# Activity
Write out, word for word and with no pictures, each line below from the one containing "Given: Select the" through the one containing "You are a computer-use agent.", both included, and no other line.

# Source data
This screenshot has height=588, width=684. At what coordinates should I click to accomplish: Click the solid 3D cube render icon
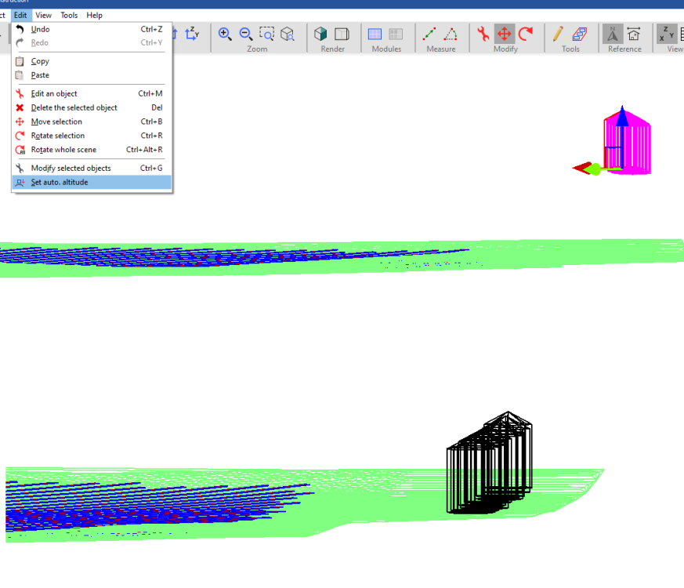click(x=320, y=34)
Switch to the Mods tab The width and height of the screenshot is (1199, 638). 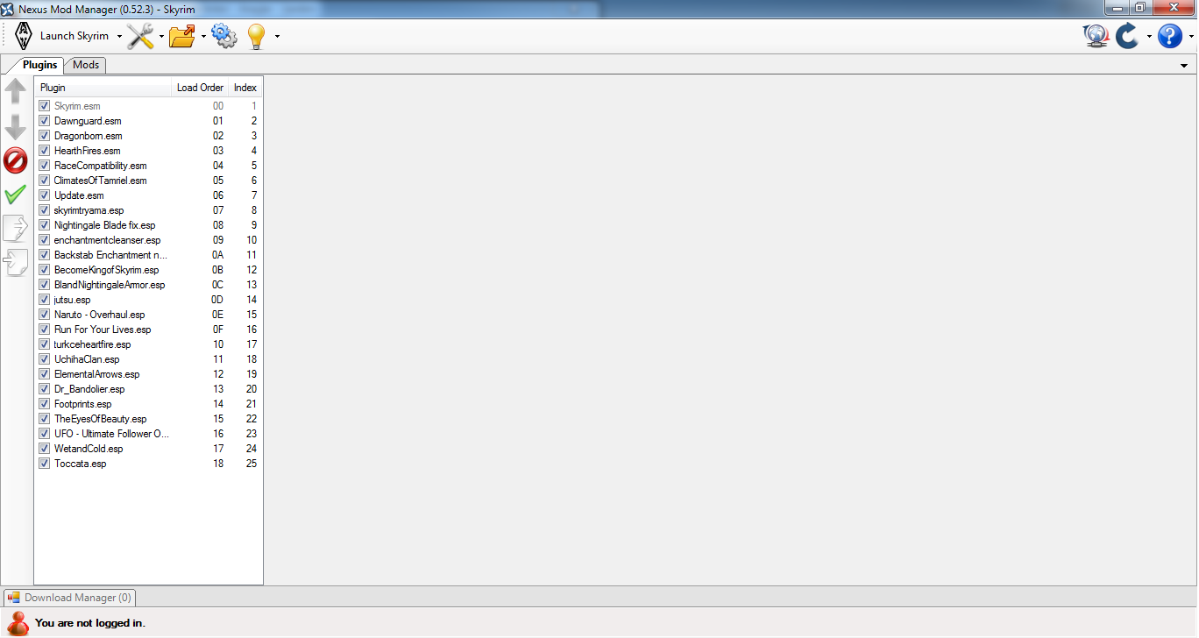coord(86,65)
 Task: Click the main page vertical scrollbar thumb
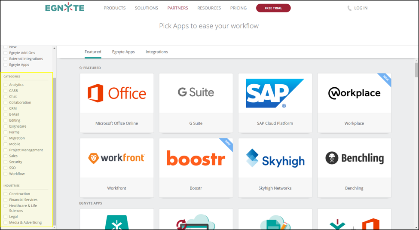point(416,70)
==
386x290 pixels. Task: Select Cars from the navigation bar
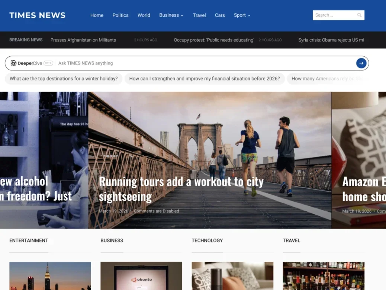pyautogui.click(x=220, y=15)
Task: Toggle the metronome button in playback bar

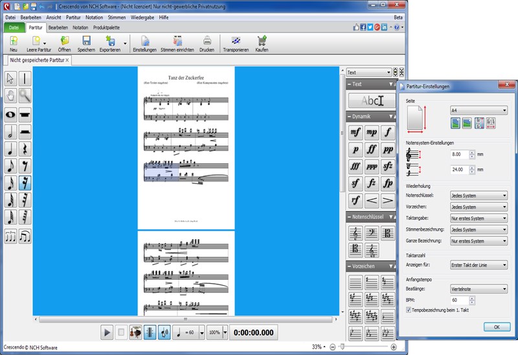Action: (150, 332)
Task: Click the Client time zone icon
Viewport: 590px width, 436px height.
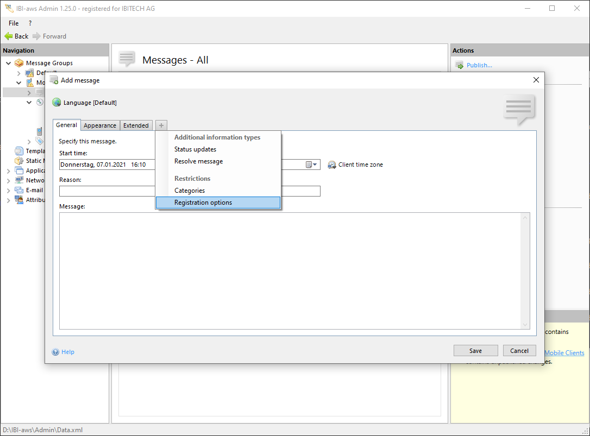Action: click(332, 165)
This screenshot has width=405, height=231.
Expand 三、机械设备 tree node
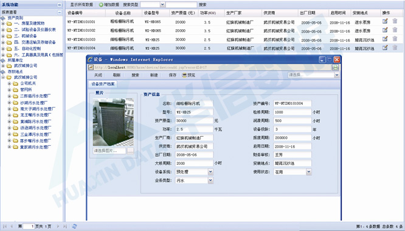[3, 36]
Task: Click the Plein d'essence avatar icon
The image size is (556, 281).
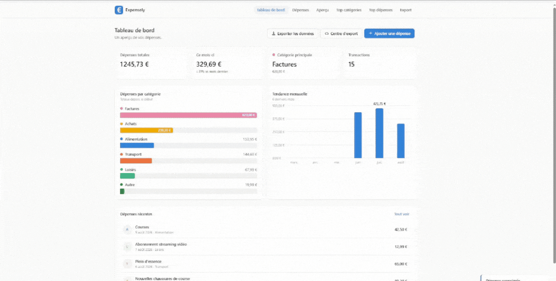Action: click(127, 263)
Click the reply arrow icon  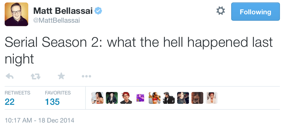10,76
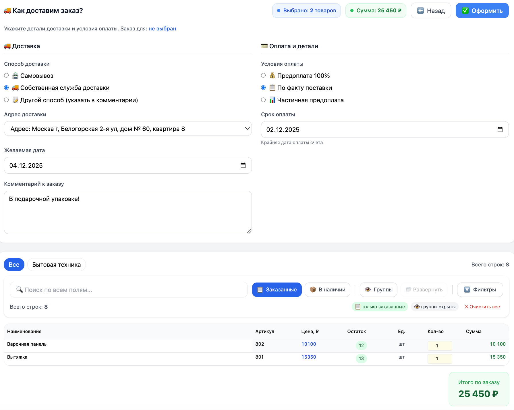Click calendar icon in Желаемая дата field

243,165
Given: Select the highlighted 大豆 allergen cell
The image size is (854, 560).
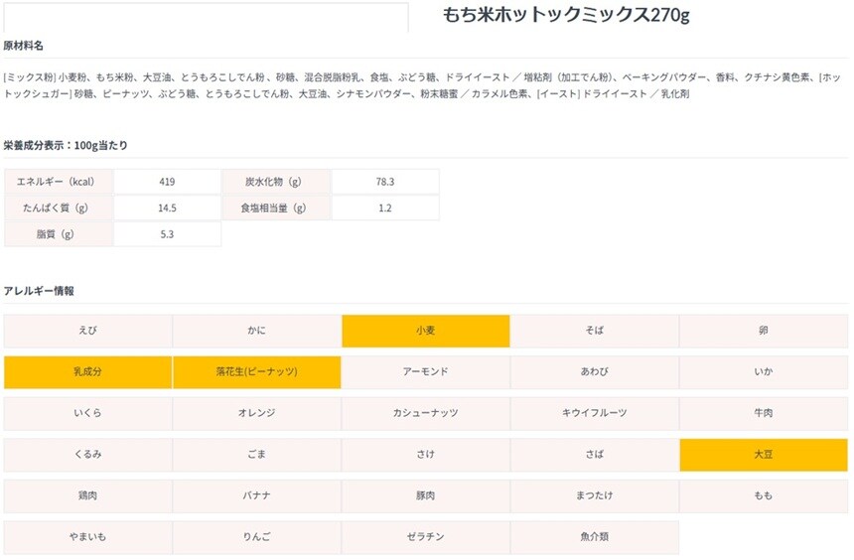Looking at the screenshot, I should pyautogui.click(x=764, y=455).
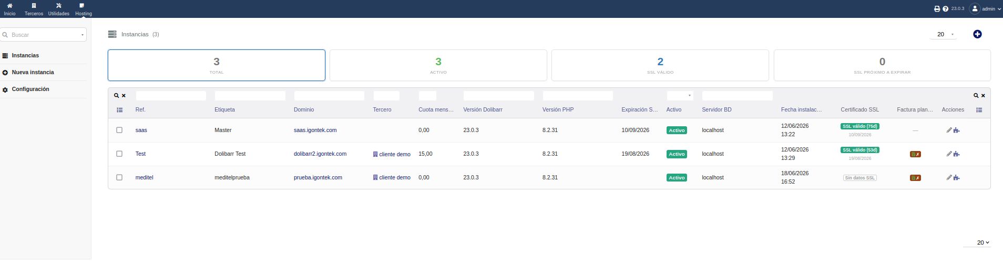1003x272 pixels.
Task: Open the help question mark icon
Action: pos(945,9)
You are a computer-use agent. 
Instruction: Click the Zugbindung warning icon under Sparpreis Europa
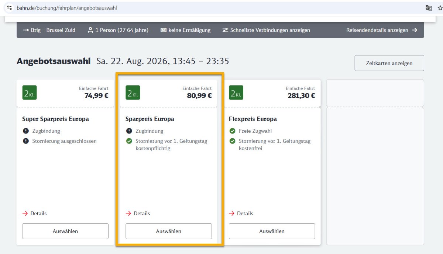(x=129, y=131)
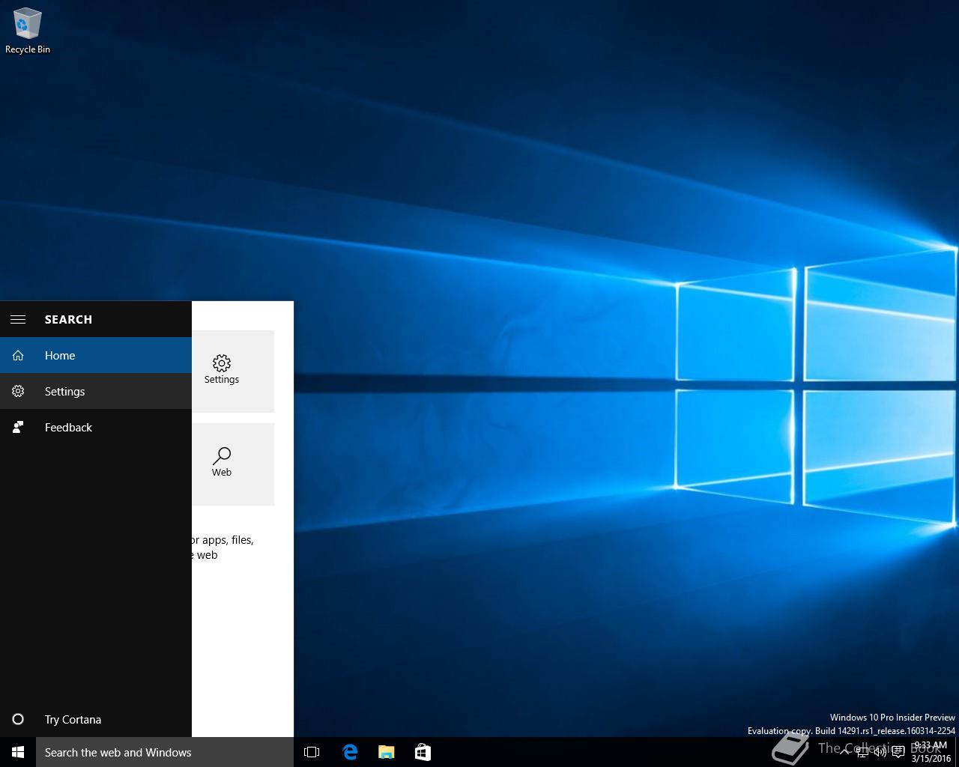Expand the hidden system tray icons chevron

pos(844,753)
--
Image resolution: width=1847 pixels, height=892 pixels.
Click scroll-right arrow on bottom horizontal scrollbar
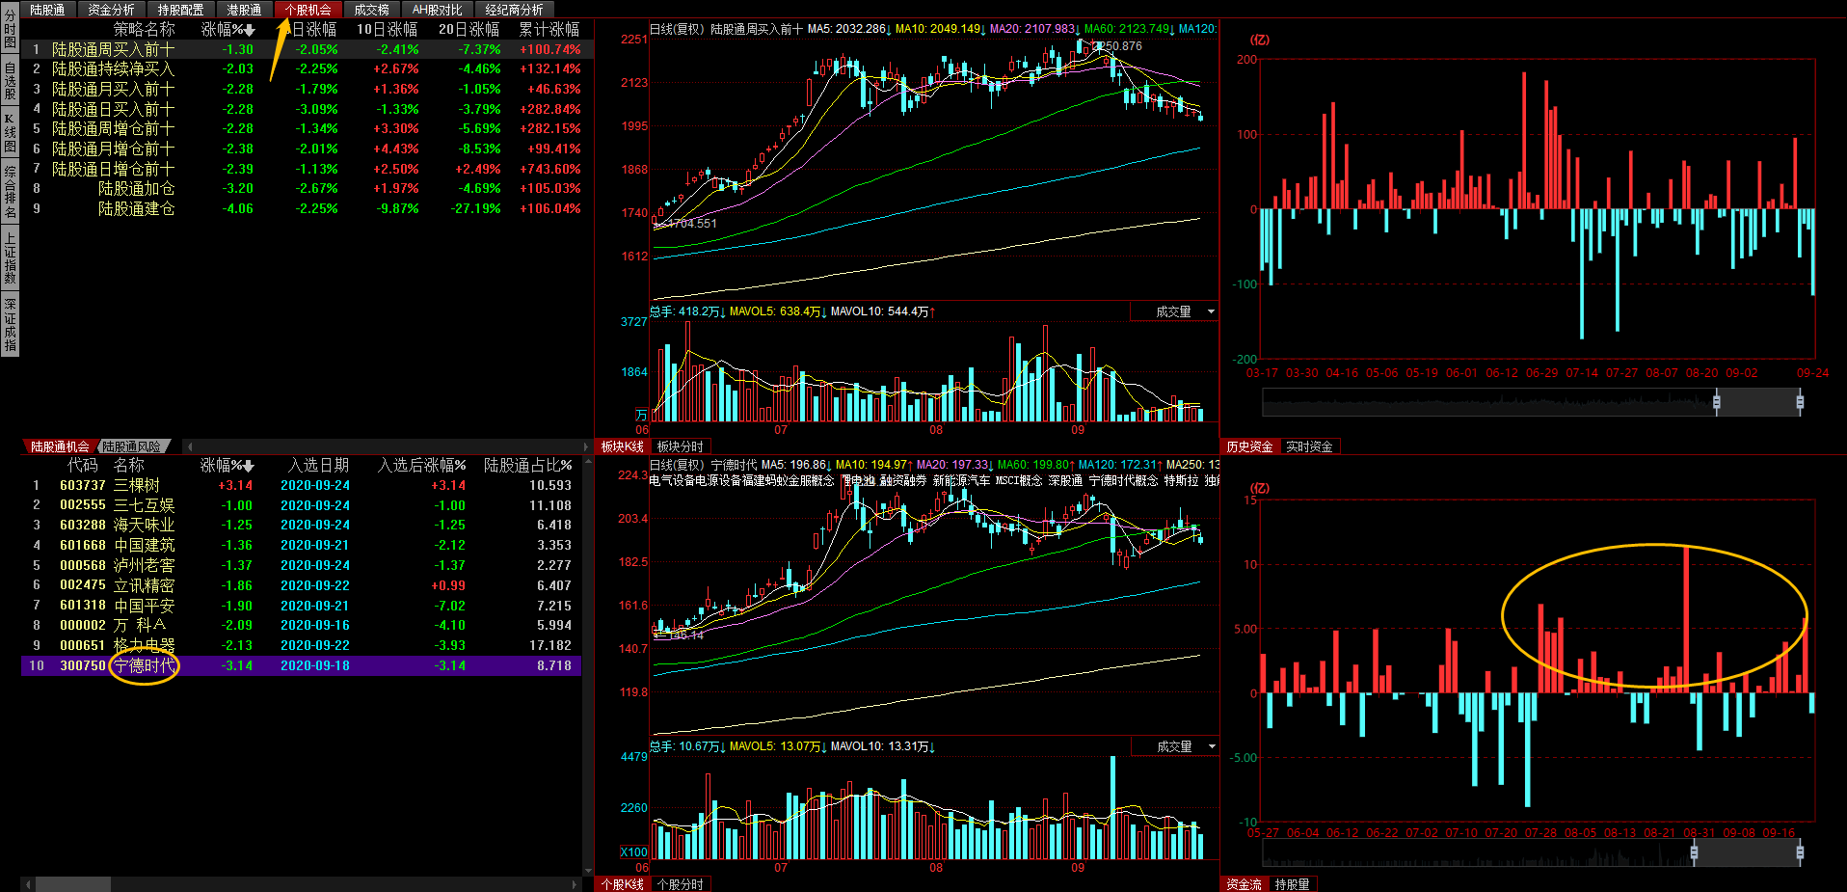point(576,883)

# Result for this task
Given: Select the highlighted 大豆 allergen cell
The image size is (854, 560).
Looking at the screenshot, I should pyautogui.click(x=764, y=455).
1003x272 pixels.
Task: Open the help question mark icon
Action: pos(945,9)
You are a computer-use agent. 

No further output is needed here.